LIVERPOOL’S deposed Liberal Democrats have warned that a coalition with the Tories could “wipe us out” in the city.
Senior board members, including leader Warren Bradley, signed up to a letter which pleaded with party leader Nick Clegg to recognise the damage that an “inconceivable” association with the Conservatives could do to the local party.
The plea came hours after the Lib-Dems suffered a crushing defeat in the local elections, losing control of the city to the Labour group, after seeing nine seats fall to Joe Anderson’s group.
Sources told the Daily Post that there are grave concerns that traditionally-left-of-centre Lib-Dem voters could move towards Labour, and leave wards that used to be “rock-solid Tory” seats vulnerable at other end of the spectrum.
In a letter sent to Mr Clegg, the Liverpool Lib-Dem board members claimed that the “rise in turn-out caused a tsunami of Labour votes.”
The letter began: “Dear Nick, the Lib-Dem executive board had discussions this morning about talks you have entered into with the Conservatives.
“While we fully understand you have to undertake these talks, we would have strong reservations about entering into a coalition with the Conservatives.”
Mr Clegg was urged to remember that the Tories had “decimated the city”, and that in the hands of Labour voters the Lib-Dems had lost “nine of our better councillors”.
It added: “Can we ask that dialogue is taken with us prior to a final decision?”
In a letter also sent to Cllr Richard Kemp, the leader of the Lib-Dems on the Local Government Association, the executive board warned it understood “the leadership is speaking to the Tory party. It would be inconceivable to form a coalition government or enter into formal agreement.”
The letter added that such a move would “wipe us out in Liverpool.” The Lib-Dems have made electoral reform a key campaign platform, but some senior local members and campaigners alike, stunned by the disastrous election results, fear a coalition with Labour would not be without risk for the local party’s interests. The letters include a warning that the executive board would have a problem joining forces with Labour as they have “such a nasty team in the city.”

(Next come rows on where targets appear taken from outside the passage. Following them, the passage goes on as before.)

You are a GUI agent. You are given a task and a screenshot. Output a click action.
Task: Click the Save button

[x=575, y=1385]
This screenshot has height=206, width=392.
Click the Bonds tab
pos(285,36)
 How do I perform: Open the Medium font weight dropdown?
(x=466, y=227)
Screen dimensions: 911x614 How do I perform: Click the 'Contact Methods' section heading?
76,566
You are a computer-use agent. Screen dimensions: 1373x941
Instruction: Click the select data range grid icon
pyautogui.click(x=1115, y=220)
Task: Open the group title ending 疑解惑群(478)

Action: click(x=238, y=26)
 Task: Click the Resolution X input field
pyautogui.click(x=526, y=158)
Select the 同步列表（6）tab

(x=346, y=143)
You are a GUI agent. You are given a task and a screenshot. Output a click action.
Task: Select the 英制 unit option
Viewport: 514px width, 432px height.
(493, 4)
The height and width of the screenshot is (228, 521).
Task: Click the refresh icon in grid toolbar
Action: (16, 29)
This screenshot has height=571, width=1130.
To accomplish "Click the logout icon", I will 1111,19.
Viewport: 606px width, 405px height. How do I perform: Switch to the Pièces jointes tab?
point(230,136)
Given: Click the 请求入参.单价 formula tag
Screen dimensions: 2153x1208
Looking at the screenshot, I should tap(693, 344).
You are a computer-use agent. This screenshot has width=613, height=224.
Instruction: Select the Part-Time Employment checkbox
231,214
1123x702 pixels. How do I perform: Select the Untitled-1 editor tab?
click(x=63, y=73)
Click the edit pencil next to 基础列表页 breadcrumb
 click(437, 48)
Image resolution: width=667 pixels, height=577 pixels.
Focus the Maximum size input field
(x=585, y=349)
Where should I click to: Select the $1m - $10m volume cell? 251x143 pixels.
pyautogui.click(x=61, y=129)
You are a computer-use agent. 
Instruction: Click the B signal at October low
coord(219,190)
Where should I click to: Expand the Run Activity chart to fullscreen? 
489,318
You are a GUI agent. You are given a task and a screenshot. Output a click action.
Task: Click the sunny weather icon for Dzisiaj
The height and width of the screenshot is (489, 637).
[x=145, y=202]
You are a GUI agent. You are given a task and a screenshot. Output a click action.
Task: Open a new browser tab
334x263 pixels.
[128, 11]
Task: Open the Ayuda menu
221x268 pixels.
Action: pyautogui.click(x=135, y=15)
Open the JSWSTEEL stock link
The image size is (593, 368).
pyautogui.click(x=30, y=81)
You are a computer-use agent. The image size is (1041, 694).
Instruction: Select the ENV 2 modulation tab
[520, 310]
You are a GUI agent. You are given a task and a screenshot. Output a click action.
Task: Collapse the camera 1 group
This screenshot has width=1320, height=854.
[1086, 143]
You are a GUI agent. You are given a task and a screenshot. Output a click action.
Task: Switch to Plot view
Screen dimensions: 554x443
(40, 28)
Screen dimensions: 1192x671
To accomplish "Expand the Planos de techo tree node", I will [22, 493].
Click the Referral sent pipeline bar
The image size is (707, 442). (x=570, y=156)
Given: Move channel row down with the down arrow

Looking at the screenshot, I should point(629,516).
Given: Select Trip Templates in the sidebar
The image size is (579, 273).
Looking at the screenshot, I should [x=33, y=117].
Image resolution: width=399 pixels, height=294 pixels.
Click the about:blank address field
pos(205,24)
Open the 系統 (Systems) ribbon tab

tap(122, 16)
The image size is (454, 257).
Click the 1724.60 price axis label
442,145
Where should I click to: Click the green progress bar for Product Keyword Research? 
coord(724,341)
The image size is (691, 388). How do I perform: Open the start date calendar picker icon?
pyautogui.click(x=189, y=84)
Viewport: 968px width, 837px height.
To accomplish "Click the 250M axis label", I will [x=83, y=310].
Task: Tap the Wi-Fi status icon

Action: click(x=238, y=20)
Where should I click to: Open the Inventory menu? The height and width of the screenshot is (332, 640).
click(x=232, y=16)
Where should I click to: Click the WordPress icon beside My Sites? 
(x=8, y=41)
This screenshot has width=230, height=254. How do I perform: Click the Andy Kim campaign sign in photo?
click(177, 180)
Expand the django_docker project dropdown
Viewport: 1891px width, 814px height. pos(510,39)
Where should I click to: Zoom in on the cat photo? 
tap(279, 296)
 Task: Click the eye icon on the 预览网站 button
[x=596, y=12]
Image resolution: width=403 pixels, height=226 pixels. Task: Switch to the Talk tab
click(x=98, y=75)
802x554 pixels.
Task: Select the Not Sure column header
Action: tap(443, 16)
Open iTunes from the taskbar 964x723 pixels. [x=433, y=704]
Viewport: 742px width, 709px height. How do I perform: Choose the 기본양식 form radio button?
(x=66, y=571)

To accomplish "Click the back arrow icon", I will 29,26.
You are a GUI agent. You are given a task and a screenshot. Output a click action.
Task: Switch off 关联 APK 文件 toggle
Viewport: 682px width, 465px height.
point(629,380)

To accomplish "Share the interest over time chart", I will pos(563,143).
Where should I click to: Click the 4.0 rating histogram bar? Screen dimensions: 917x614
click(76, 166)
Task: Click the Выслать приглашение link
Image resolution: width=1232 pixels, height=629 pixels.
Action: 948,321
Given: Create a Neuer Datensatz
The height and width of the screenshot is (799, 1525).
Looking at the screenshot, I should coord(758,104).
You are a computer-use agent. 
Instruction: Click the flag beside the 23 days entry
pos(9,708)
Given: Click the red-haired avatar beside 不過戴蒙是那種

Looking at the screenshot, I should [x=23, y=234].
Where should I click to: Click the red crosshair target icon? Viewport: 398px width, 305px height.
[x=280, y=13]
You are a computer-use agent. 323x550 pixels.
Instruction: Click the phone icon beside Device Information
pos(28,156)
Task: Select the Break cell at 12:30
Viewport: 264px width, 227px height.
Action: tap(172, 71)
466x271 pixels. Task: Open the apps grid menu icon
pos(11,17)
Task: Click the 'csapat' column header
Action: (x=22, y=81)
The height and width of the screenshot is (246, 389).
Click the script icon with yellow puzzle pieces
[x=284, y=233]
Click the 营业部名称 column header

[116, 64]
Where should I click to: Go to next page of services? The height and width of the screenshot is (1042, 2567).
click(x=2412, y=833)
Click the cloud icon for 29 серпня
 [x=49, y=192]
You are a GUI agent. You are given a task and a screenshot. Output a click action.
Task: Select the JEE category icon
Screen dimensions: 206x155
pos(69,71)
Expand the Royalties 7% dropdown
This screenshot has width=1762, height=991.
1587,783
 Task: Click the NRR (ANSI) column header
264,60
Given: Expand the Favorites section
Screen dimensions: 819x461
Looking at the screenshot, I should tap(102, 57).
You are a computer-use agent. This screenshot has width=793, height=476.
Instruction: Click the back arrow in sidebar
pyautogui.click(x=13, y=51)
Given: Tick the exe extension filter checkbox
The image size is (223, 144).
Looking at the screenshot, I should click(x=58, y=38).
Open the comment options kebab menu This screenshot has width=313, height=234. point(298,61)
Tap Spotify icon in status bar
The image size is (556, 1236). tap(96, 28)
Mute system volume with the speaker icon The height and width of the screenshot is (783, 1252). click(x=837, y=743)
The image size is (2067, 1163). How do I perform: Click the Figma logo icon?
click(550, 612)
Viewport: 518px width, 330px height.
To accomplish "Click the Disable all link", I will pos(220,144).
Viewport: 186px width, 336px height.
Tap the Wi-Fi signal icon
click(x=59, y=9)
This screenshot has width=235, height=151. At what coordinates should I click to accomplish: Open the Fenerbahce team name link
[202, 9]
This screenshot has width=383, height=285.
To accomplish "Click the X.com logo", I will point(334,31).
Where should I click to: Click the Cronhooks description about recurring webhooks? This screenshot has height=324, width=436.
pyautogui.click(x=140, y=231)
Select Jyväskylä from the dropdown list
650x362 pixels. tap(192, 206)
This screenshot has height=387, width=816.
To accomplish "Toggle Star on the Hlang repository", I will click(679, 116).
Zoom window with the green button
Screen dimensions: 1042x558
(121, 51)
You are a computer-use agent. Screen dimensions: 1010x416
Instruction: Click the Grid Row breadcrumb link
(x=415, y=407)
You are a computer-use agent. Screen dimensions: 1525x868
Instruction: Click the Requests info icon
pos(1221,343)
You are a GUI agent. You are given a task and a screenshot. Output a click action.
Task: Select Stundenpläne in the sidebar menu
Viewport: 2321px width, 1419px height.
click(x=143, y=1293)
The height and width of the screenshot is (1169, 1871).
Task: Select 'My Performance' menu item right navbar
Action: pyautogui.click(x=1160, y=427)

And, prior to the letter, when it became clear in the early hours of Friday morning that if either of the two main parties wanted power they would have to court Clegg, rising city Lib-Dem Cllr Paul Twigger – tipped as a potential leadership candidate – posted “Dear Nick, please do not go into a coalition with either of them” on the internet.
But campaigner Alison Marbrow was more partisan, fuming “If I’d wanted to vote Tory, I’d have voted Tory. Do the right thing, Nick!!”
One senior councillor said: “If you look at the political philosophies, we are light years away from the Tories and their views on some of the big issues are a total anathema to us.”